Idalino – Eu só mudei o discurso. Qual o discurso? Até então era difícil me convencer a aceitar qualquer cargo público. Até por razões ideológicas em relação a tudo o que está acontecendo nesse país. Hoje eu estou falando que eu aceito, desde que a federação dos partidos quebre o grande paradigma que no passado não deviam ter feito: eliminar a fidelidade partidária, e os partidos serem, realmente, donos de si. Eu sou um municipalista, diferentemente desses que estão atualmente exercendo cargos, tanto de deputado estadual, quanto federal, esses que se dizem municipalistas, mas fazem tudo pela federação. Eles não lutam para ter o imposto que fique aqui no município. Eles não lutam para que acabe a tal das emendas parlamentares e realmente se exerça um papel de planejamento, de distribuição de renda proporcional à população. Eles não lutam realmente pela fidelidade partidária. Eles só analisam seus próprios interesses. Eles simplesmente colocam, acima de tudo, preservar a situação pessoal de cada um deles.
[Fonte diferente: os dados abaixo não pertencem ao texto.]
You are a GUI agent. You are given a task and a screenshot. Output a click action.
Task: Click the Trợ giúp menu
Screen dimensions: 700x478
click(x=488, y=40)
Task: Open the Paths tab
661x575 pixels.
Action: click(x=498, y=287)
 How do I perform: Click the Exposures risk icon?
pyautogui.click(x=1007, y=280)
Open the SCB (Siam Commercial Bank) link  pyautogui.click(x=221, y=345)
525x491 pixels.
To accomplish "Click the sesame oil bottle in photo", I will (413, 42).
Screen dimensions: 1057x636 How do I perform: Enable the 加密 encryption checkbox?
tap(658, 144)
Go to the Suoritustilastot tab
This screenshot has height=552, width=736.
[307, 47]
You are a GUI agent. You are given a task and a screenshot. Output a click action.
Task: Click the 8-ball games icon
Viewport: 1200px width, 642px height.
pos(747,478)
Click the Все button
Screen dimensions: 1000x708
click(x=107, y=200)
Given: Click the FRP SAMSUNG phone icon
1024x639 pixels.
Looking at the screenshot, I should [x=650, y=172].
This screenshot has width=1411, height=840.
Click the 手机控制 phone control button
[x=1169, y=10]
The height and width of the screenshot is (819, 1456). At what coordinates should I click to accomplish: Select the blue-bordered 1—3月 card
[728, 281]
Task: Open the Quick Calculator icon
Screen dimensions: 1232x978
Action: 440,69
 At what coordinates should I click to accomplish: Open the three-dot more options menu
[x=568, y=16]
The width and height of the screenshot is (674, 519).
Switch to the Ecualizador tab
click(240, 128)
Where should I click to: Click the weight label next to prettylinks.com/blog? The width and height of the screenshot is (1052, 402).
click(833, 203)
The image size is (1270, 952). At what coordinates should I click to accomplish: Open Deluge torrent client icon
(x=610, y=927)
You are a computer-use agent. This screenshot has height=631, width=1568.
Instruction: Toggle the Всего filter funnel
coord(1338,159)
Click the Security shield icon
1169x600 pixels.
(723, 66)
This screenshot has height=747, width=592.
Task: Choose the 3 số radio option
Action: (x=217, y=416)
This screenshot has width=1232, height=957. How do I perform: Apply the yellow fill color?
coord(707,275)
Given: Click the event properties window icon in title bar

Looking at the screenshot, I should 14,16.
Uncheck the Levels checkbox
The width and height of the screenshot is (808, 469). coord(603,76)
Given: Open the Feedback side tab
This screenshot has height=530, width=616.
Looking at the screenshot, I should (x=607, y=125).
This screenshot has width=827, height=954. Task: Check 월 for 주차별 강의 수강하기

E eu quero fazer a mudança. E para fazer a mudança eu quero um diretório soberano, que a população local que exerça a sua soberania, que exerça a sua democracia, porque se 40 membros de um partido não tiverem uma discussão salutar, evolutiva, que todo mundo se conhece dentro da sua cidade, dentro da sua região, não é meia dúzia de deputados que estão lá em Brasília e vêm aqui apitar na realidade local. Então, se tiver um partido com coragem de quebrar todo esse paradigma e falar: você terá um partido com autonomia, com soberania, que somente os próprios membros do diretório podem dissolver a direção, aí eu estaria aceitando. Caso contrário, eu vou ficar a vida inteira batendo e batendo. A população tem que começar a entender que hoje nós somos mandados por 513 deputados, os senadores não fazem absolutamente nada, porque o jogo começa lá na Câmara dos Deputados, e em desfavor de 200 e poucos milhões da população. Então, mais ou menos nessa linha que nós estamos trabalhando hoje, para fazer uma mudança efetiva e não meia boca de mudança.
Não será um luta fácil
Idalino – Hoje o político que tem o mandato, ele se autoprotege. Não deixa formar novas lideranças, não deixa entrar novas ideias, muito menos se falar em ciência e tecnologia, como o Ronaldo está falando, eles nem passam por perto. Por quê? Porque automaticamente a evolução tecnológica vai passar um rolo compressor em cima desses que estão no comando administrativo hoje.